Human Resources Department Minister Kapil Sipal was forces to apologise after a cartoon on Dalit leader B.R. Ambedkar printed in a school textbook set off a storm in both houses of parliament Friday, with members saying it was insulting and should be withdrawn.
The issue led to both the Lok Sabha and the Rajya Sabha being adjourned repeatedly.
The cartoon, which also features Jawaharlal Nehru and was published in the textbook for Class 11, was raised by Thol. Thirumavalavan of Viduthalai Chiruthaigal, a Tamil party in the Lok Sabha. The original cartoon (above) appeared on Aug. 28, 1949 in Shankar's Weekly.

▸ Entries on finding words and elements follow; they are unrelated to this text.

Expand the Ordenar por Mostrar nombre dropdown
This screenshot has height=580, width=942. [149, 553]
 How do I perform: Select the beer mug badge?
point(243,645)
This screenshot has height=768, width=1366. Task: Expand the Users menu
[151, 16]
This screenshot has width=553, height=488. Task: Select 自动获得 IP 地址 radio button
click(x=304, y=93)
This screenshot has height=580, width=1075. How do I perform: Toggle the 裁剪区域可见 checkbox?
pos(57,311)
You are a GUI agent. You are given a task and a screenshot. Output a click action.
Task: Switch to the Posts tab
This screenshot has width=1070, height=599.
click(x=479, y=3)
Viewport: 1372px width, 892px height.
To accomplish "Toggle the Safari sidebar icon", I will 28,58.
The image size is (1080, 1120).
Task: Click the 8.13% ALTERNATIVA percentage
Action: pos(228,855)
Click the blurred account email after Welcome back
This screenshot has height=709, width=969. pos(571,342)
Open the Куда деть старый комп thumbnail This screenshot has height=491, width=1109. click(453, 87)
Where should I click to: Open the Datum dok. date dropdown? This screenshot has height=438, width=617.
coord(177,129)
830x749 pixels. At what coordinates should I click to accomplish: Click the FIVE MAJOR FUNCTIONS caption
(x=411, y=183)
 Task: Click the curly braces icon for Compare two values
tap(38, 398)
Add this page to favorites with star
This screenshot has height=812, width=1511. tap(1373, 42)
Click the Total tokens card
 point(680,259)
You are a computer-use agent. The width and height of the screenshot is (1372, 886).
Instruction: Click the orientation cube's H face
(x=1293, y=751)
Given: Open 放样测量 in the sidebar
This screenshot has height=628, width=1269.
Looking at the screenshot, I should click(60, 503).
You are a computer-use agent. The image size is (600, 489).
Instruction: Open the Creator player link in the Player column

Thirumavalavan told the house that the cartoon was “insulting to Ambedkar, Nehru and the whole nation”.
Leader of the House Pranab Mukherjee, responding to the issue, said the printing of the cartoon in the textbook issued by the National Centre for Educational Research and Training (NCERT)was “totally wrong” and that he “entirely” agreed with the sentiments of all sections of the house.
He said it would not have been possible for the constitution to be ready in the short span of three years without the tireless work of Ambedkar.
However, the trouble continued in the house, forcing Speaker Meira Kumar to adjourn the house first till noon and later till 2 p.m.
The cartoon in the textbook had triggered protests in Tamil Nadu Thursday. The cartoon, by renowned cartoonist Shankar, depicts Nehru, with a whip in his hand, chasing Ambedkar, who is seated on a snail. In the cartoon, Nehru is asking Ambedkar to speed up the work on the constitution.
In the Rajya Sabha, members of the Bahujan Samaj Party (BSP) raised the pitch over the cartoon row, calling it an “intolerable insult” to their icon.
Communist Party of India member D. Raja, expressed surprise over the cartoon finding a place in the book and not coming to the notice of the government for long. “It is being published in this book since 2006,” Raja said.
Sibal told the Lok Sabha that he had asked for the offending picture to be removed and said distribution of the textbooks had been stopped.